To nurture good work: 1. Help people recognize and prefer good work over bad.

                                                -Bad work put the system before the person and lays waste to the earth. Good work is good for the community and good for the one doing it.

                                     2. Explore the possibilities )and limitations of work as worship.

                                     3. Champion work-related justice.

                                     4. Recognize the human resources within our congreations and leverage them in the reconciling work of the kingdom. –Pg. 133-136.

Chapter 7—Sabbath

The Puritans looked to worldly prosperity –hard work, generation of wealth through investments, etc—as a sign of their election. Pg. 140.

Three lessons God teaches Ex. 16:3-23: 1. The lesson of enough is enough. 2. The value of redistribution. 3. Sabbath and discipline. Pg. 143-144.

Chapter 8 – Abundance

“We live in a culture that is driven by an economy rooted in the myth that there is not enough, but we also live within the biblical narrative that repeatedly emphasizes that God created the world and loves to immensely and will sustain it.” Pg. 157.

Chapter 9 – Gratitude

“Open handed generosity and caring for the poor and marginalized as if we were caring for Jesus himself are extensions of our worship.” Pg. 174-175.

Gratitude is the vital bridge between abundance and generosity.
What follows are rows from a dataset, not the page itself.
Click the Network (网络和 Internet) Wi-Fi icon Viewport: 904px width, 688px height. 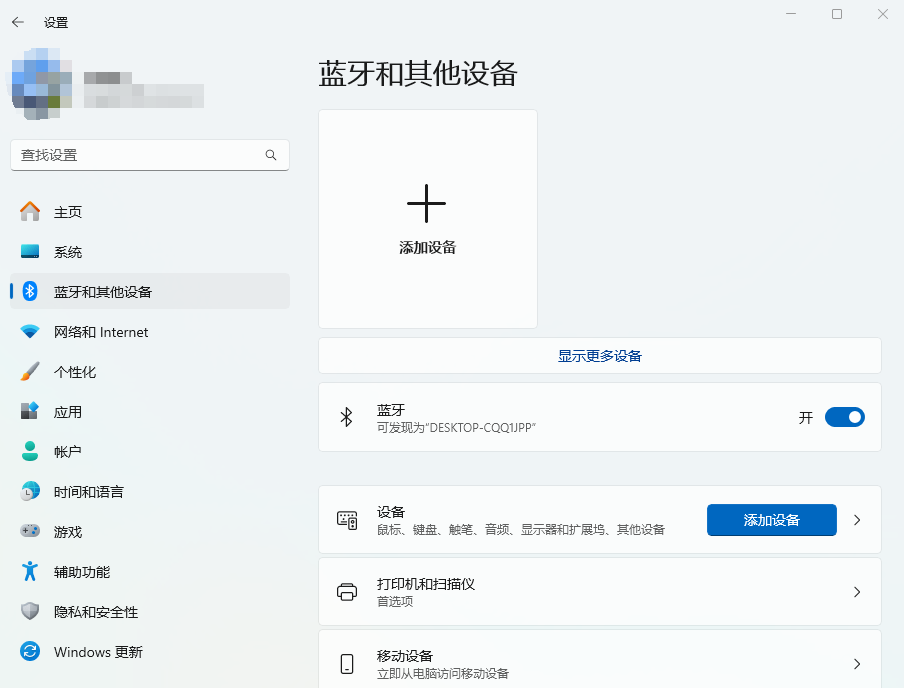click(30, 332)
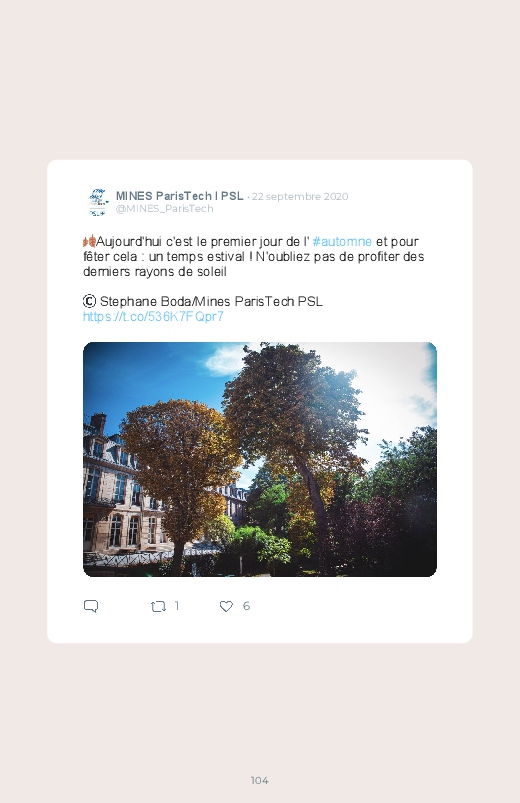Open the #automne hashtag

[x=342, y=241]
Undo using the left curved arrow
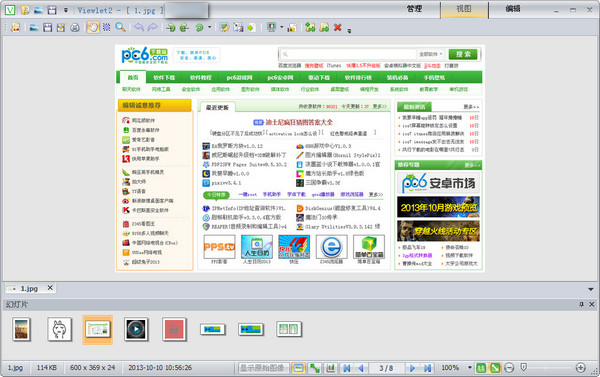Viewport: 600px width, 377px height. 139,27
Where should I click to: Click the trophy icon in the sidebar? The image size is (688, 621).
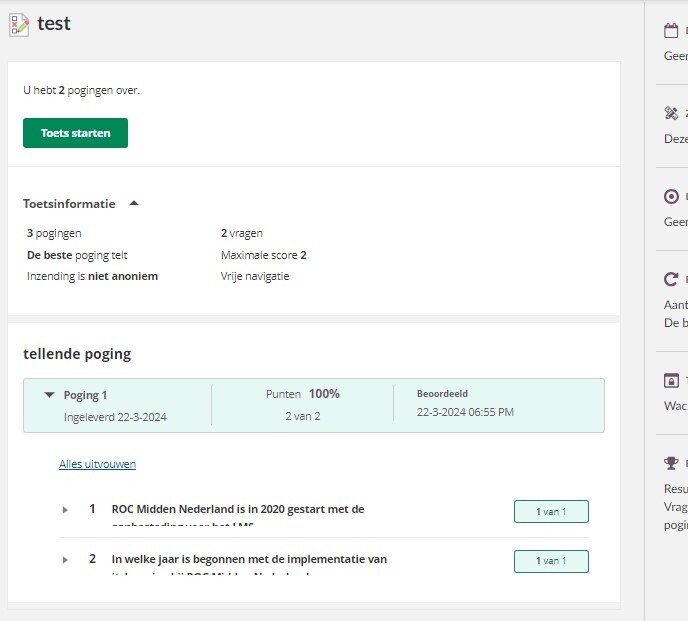[671, 464]
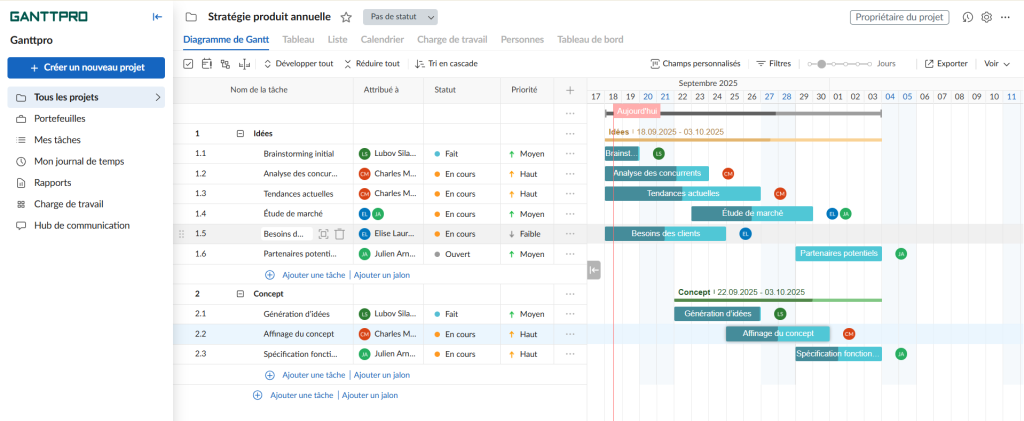Collapse the Idées task group
The image size is (1024, 421).
tap(240, 133)
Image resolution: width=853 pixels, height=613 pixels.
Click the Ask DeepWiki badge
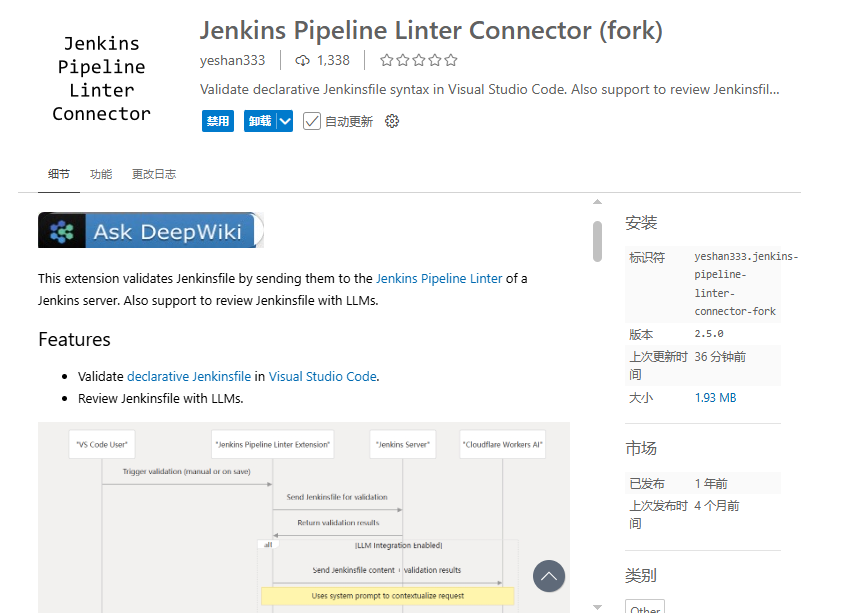point(150,230)
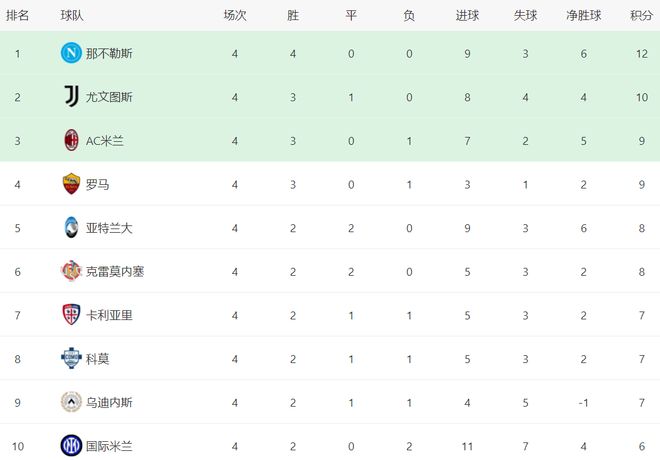Viewport: 660px width, 460px height.
Task: Click the Juventus club logo
Action: click(71, 97)
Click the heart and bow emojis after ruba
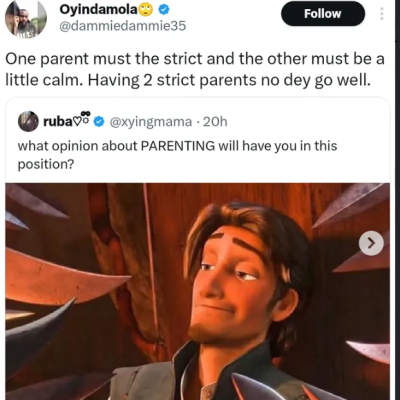The image size is (400, 400). (82, 119)
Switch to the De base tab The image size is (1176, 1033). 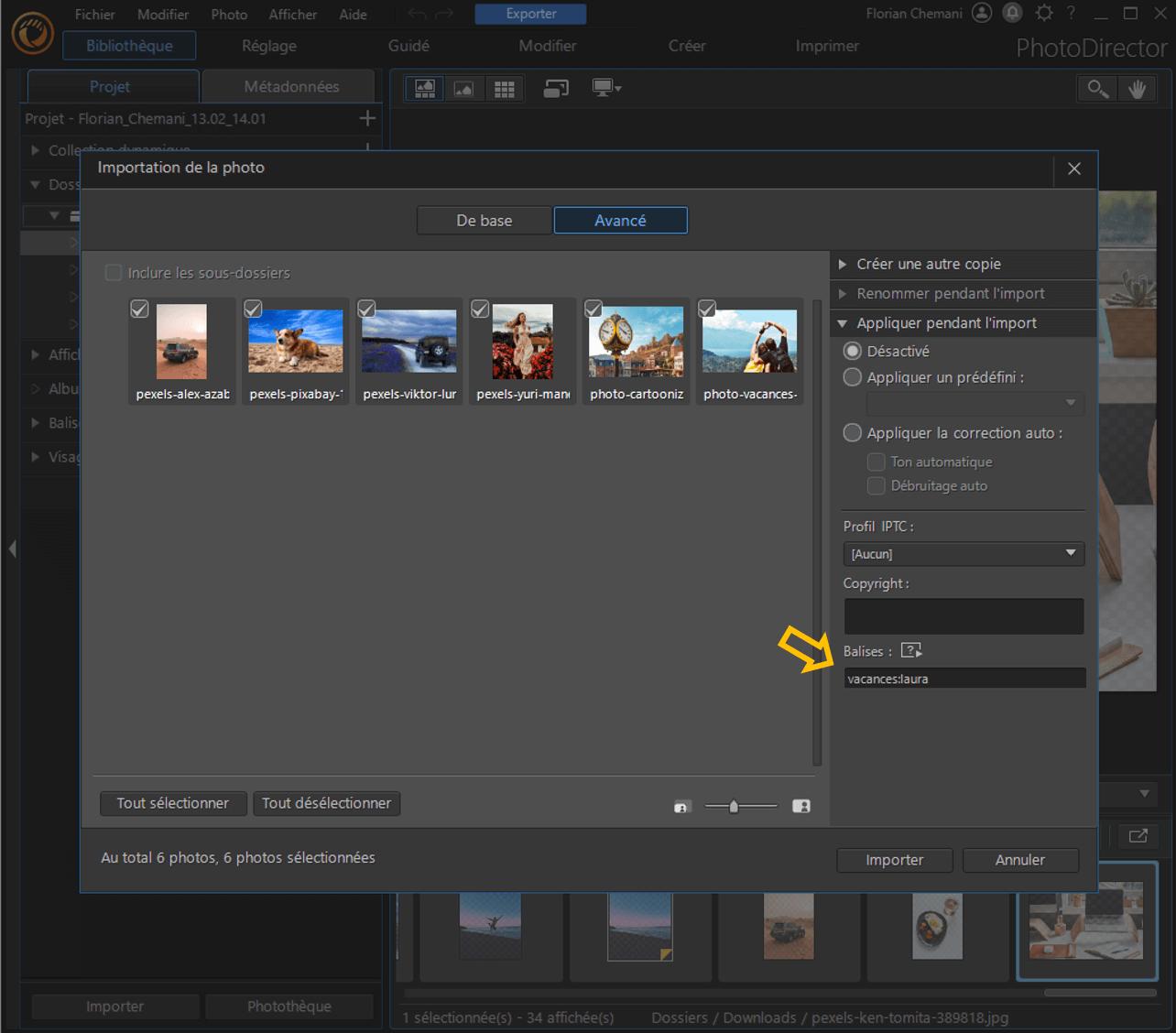(484, 221)
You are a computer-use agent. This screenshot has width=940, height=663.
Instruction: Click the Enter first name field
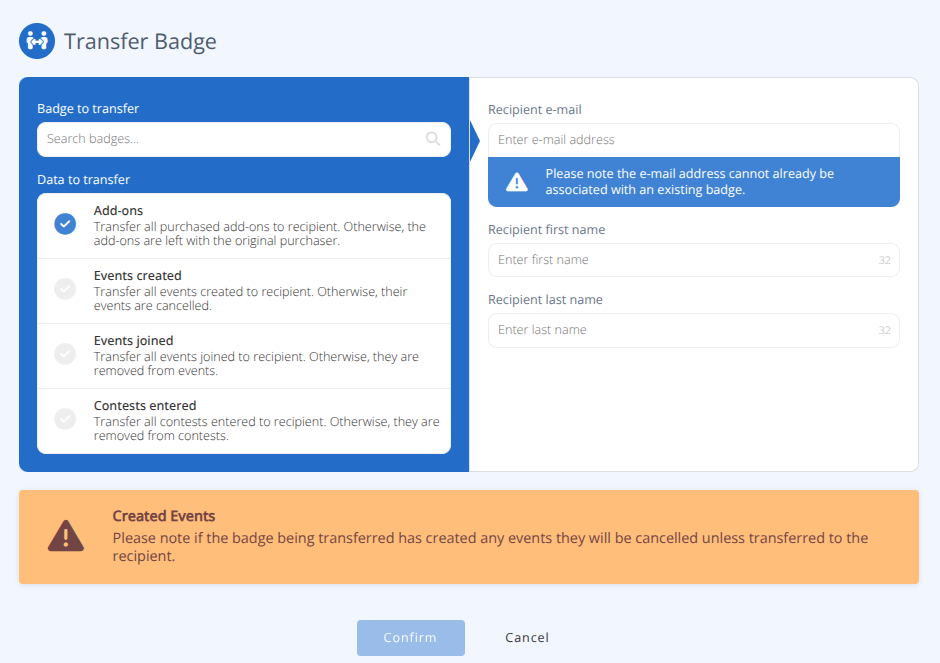tap(693, 259)
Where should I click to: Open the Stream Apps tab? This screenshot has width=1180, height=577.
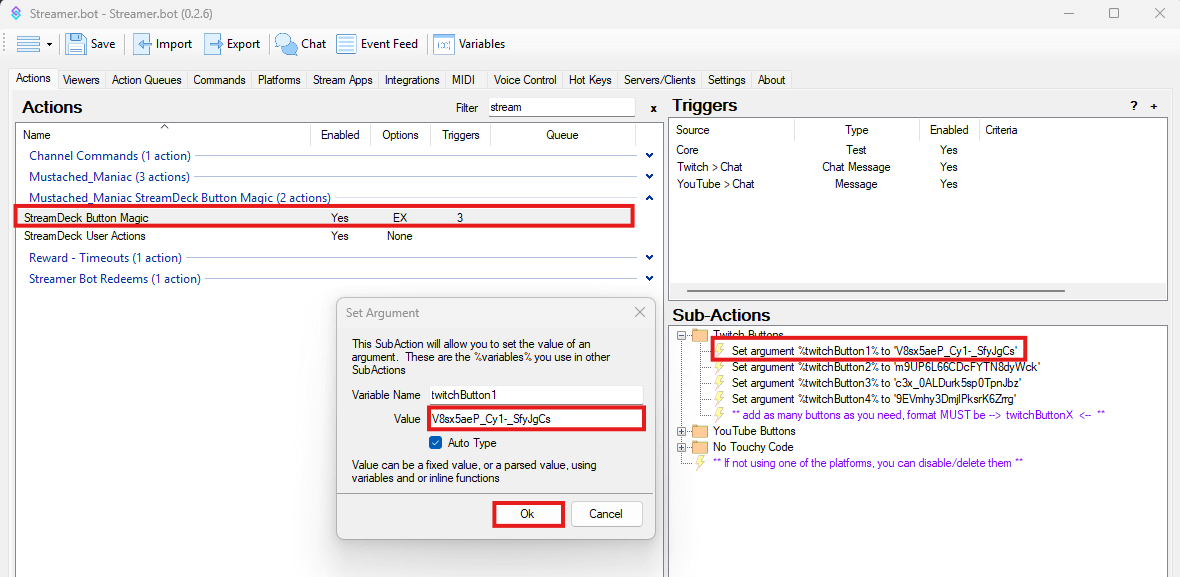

Pg. 175.

“Certainly ingratitude is at the root of many other sins, including envy, covetousness, lust, and even idolatry, for in the OT, forgetting God was tantamount to idolatry ( 2 Kings 17:38, Jer. 13:25, 18:15).” Pg. 179.

“Researches have found that the happiest people also tend to be the most grateful.” Pg. 188.

Chapter 10 – Hospitality

“I see Jesus in every human being. I say to myself, this is hungry Jesus, I must feed him. This is sick Jesus. This one has leprosy or gangrene; I must wash him and tend to him. I serve because I love Jesus.” –Mother Teresa Pg. 198.

Chapter 11 – Dinner Table Conversation as a Way of Being Church

“At the dinner table children learn the art of making conversation—how to take turns listening and talking and how to put their ideas into words.” Pg. 211

“The shared meal is no small thing. It is a foundation of family life, the place where our children learn the art of conversation and acquire the habits of civilization: sharing, listening, taking turns, navigating differences, arguing without offending.” Michael Pollan, pg. 211.

“The early church understood that the ‘meal Jesus blessed that evening and claimed as his memorial was their ordinary partaking together of food for the body.’”  Pg. 212.

“One practice by which we submit ourselves to one another—transforming our imaginations in the process—is conversation.” Pg. 215.